You know those famous lyrics « you don’t know what you’ve got till it’s gone? » Well, that’s exactly what Kelly L. Buffett discovered after leaving New Brunswick nine years ago. She really did discover there is no place like home and has since returned to New Brunswick to set up a law practice in Fredericton.
In today’s post, we look at some of the reasons Ms. Buffett decided to return home.
ONB: You recently opened your new practice in Fredericton. Tell us a bit about that.
Buffett: That is correct. I moved back to New Brunswick in the fall of 2014 and began lining up all the pieces required for opening my practice after the new year.
My practice really focuses on helping individuals and small businesses thrive. Specific areas of focus include estate planning, wrongful dismissal claims, lien applications, contract disputes, etc. I value the challenges faced by small businesses and individuals when it comes to legal issues. I want to help mitigate the challenges and risks.
ONB: You graduated from the University of New Brunswick’s Law School in 2003 and worked here in the province for a few years. What made you decide to leave New Brunswick?
Buffett: Much like any younger person recently out of school, I wanted to explore what was out there – to spread my wings and live in “the big city.” So, after a few years working here, I did just that. I moved to Hamilton, Ontario in 2006 and started practicing law there.
ONB: How long were you there and what prompted you to make your next move?
Buffett: I was in Hamilton for about four years. It was a great experience and I learned a lot.
The prompt to move to Halifax was really about family; I wanted to be closer. When I moved to Hamilton I had just one nephew and a niece on her way. My brothers’ families continued to grow and I wanted to be a part of the kids’ lives as well as be closer to my parents. What really drove that home for me was a colleague of mine. He was also from New Brunswick and his mother became quite ill. He spent a lot of time travelling back and forth and it was taxing. I thought about my own family and should something happen, I didn’t want to be in a situation where I was a plane ride or two away from home.
I still thought I wanted the bigger city feeling, but wanted to be closer to home so I decided to make the move to Halifax.
ONB: So you were a lot closer to home, but what made you make the ultimate decision to return to New Brunswick?
Buffett: I was closer. I could come home more often. However, after being there for about four years it really struck me that the reasons I left, were really the reasons I wanted to go back to New Brunswick. I thought that I was going to find something really exciting in the big city. In reality, what I really wanted was always right here at home – in New Brunswick: friendliness, a clean city, a great work-life balance, helpful and supportive people and most importantly, my family. In hindsight, I realize I always knew that I was going to come back. I always maintained my membership at the Law Society of New Brunswick.
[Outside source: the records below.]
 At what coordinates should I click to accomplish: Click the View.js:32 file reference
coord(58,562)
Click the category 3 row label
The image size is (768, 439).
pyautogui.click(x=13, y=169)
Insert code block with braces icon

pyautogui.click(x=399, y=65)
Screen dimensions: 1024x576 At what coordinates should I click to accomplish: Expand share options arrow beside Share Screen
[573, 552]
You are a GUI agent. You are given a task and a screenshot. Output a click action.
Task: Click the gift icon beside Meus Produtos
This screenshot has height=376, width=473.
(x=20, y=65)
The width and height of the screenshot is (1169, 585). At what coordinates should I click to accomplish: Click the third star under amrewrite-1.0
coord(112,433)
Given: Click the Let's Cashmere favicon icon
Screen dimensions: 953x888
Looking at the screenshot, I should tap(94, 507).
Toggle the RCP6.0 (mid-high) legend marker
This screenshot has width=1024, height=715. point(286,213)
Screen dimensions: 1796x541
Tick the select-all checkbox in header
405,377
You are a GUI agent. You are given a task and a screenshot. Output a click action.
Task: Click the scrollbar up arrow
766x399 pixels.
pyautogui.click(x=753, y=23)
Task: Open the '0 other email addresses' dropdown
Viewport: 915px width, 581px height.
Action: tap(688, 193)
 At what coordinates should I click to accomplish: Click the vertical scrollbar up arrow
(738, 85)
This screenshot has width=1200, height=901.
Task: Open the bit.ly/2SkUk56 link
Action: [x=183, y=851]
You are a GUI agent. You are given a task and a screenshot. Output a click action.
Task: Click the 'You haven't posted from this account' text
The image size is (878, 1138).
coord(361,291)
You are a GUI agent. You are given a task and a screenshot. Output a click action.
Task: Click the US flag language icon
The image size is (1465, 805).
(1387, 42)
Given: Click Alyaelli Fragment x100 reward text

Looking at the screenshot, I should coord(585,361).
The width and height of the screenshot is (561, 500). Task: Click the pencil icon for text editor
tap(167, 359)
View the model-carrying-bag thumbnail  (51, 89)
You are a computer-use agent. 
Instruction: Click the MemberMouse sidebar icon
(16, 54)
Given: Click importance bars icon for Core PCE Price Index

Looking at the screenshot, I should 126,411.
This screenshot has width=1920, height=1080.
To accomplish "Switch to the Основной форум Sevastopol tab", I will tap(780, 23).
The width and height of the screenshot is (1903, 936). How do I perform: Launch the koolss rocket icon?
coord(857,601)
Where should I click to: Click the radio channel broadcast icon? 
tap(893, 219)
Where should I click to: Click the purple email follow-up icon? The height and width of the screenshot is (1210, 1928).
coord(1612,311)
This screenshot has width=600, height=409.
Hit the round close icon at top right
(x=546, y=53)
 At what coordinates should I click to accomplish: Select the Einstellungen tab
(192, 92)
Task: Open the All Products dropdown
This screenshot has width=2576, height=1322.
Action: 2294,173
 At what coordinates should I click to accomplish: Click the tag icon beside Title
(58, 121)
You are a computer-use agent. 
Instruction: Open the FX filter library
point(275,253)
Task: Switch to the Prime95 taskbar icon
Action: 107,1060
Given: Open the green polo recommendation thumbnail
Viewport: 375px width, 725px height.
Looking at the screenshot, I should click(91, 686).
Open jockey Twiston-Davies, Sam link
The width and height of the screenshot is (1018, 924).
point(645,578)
I guess it is true that you don’t always know what you have until you don’t have it anymore. I really learned that.
ONB: So how has it been thus far – returning home that is?
Buffett:It has been wonderful, on so many levels really.
I have been soaking up all of my family first of all. My parents had all of their kids here, except me and of course all of their grandchildren, so we are complete now.
In terms of setting up my business and reconnecting with people, I have been overwhelmed and really quite humbled by the experience. I first had to go through a number of processes and steps to get my practice up and running and with that all finished I opened my office on January 23rd. Now I am marketing the business to let people know that I am here. The response I am getting has been phenomenal. I can’t tell you how many people I have run into or, who have reached out to me to offer up support.
I can honestly say that this is something unique to New Brunswick. You just don’t experience this in the much larger markets. There is a genuine interest in people here and helping you succeed. It might be that we are indeed a smaller market and we will likely run into each other more often, but this creates a unique culture of caring and it makes a difference.
ONB: What about people who might move here versus returning home, do you think that they would get the same warm welcoming?
Buffett: I do actually. While they might not have the connections, initially, of someone who grew up here, the community is really embracing. You hear all of the time about people who are willing to introduce you and connect you with other people. That just doesn’t happen in very many places.
ONB: As someone who grew up in New Brunswick, moved away and then returned, what advice would you give someone moving here?
Buffett: If you are moving back, there really is no place like home, particularly when it is New Brunswick. The first thing to do of course is to reconnect with old acquaintances. Get it out there and let them know that you are back.
If you are new to New Brunswick, it is similar advice. Get out and network. Meet people. Go to events. The great thing about living here is that you can not only smile at a person walking down the street and get a smile in return, or hello back, but you can also ask people about groups, events and clubs you should know about. The best part, they will tell you!
ONB: One final question. Do you think that New Brunswick is one of Canada’s best-kept secrets?
Buffett: Absolutely! Having lived in a few places, over and above Hamilton and Halifax, I can say that we have something special. We have everything that you would want in a larger city — entertainment, culture, career options, and retail — but without the issues associated with living in larger cities.
As New Brunswickers, I would say that we are very humble. It is not in our nature to go out and brag about what we have — the quality of people and businesses. It’s just not us. This in part results in being a best-kept secret.